When you think about your windows, you probably appreciate the light they bring in and the glimpses of the outdoors they give you. Most likely, you don’t picture them with energy dollars flying out. However, if your windows aren’t properly maintained, that’s exactly what could be happening.
If you think about it, a window is basically a hole in the wall with glass in it. Holes let air in and out, and glass does nothing to stop heat from moving where it isn’t wanted. That doesn’t mean windows are bad to have in your home. It just means that you have to be smart about maintaining them.
For example, if you live in an old home that has never had the windows replaced, there is a chance that new, energy-efficient windows might return some or all of their cost to you in energy savings. Even if you are not interested in replacing your windows, you have several options for making your current windows more energy efficient.
- Install storm windows. When properly installed, storm windows are good for stopping air transfer from outside to inside.You have many options when it comes to storm windows, making it likely that you can find something that fits what you need.
- Hang curtains or other window treatments.

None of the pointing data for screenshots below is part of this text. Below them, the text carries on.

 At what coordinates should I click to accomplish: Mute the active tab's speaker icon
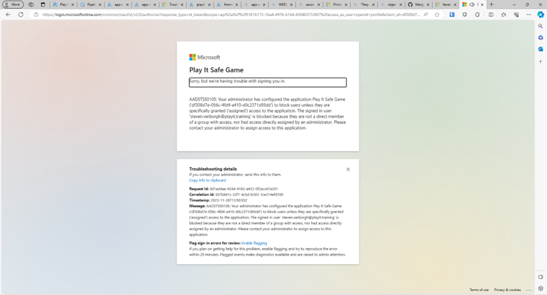click(x=472, y=5)
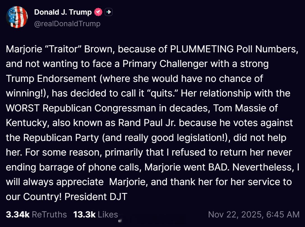The image size is (305, 227).
Task: Click the 3.34k ReTruths number
Action: point(17,215)
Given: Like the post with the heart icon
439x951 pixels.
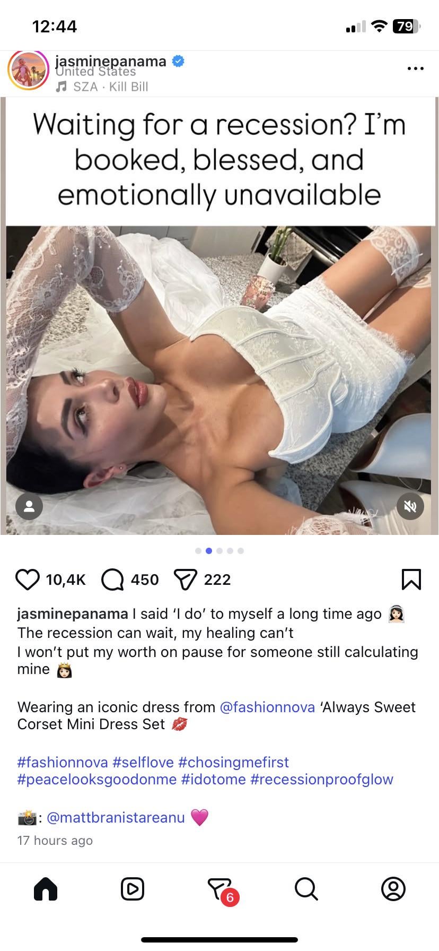Looking at the screenshot, I should 28,580.
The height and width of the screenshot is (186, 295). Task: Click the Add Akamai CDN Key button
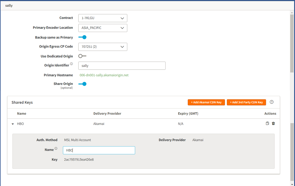206,102

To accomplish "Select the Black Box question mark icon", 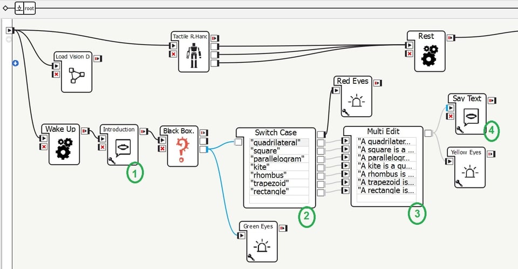I will click(182, 150).
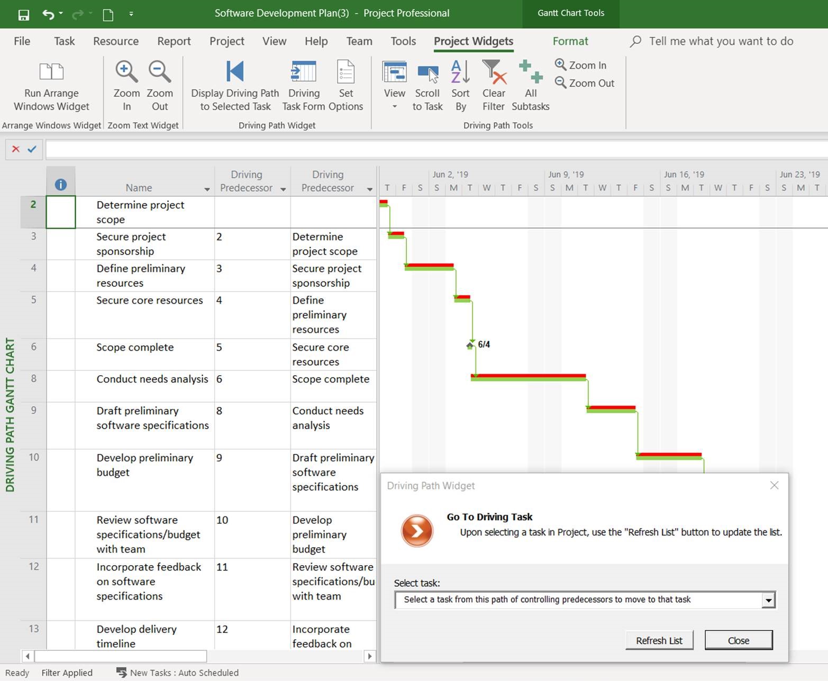Viewport: 828px width, 681px height.
Task: Save the project using the save icon
Action: pos(23,14)
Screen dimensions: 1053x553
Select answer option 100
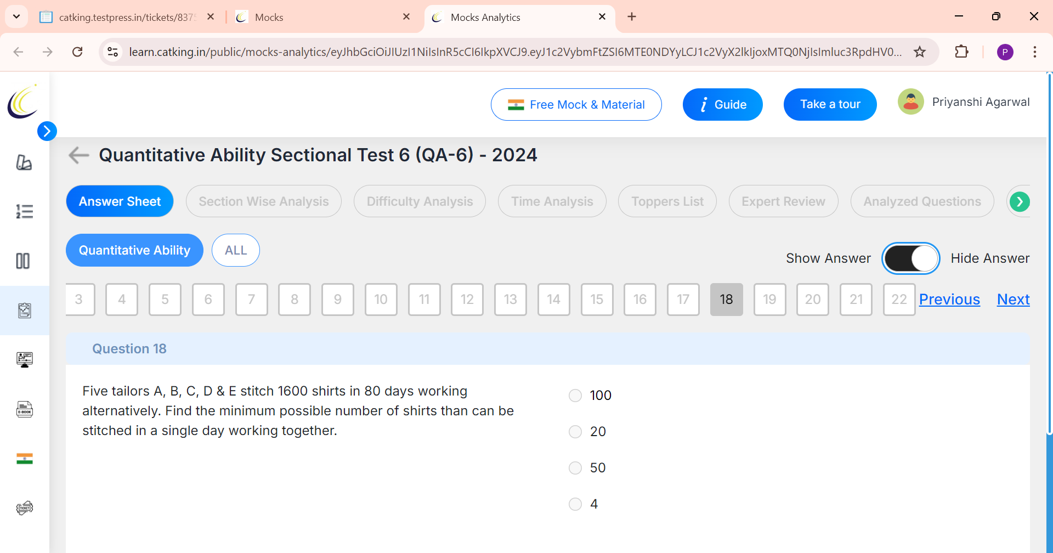pyautogui.click(x=575, y=396)
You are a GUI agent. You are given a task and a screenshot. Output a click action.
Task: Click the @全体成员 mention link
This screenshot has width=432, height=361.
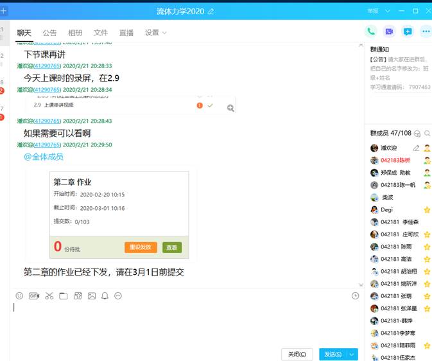click(x=44, y=157)
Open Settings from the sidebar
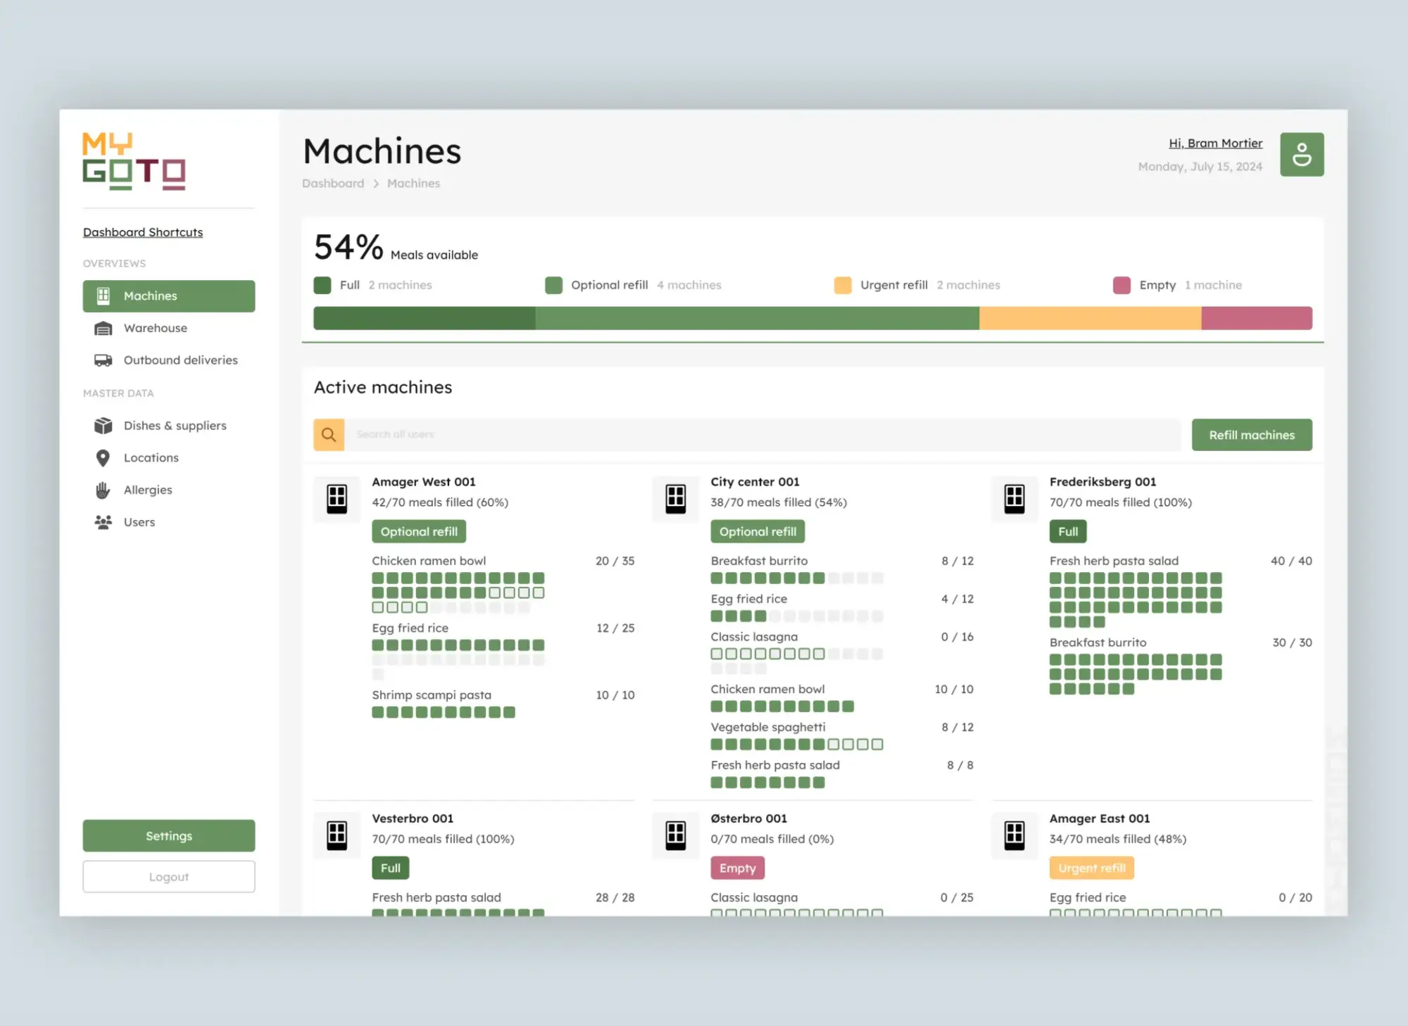Viewport: 1408px width, 1026px height. [x=168, y=835]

Although curtains and blinds aren’t very useful for stopping air flow, they are good at blocking heat from transferring in during the summer or out during the winter.
- Caulk air leaks. Perhaps one of the least expensive but most effective solutions, caulking your window frames to stop air leaks can do wonders for your energy bill. Since caulk can shrink or crumble, make sure to check it periodically and reapply as needed.
- Add weatherstripping. If you have any openable windows, even if you don’t typically open them, apply weatherstripping to create a seal when they’re closed.
- Shade your windows. Awning provides shade that will keep down heat transfer in the summer. Bushes or trees can have a similar benefit.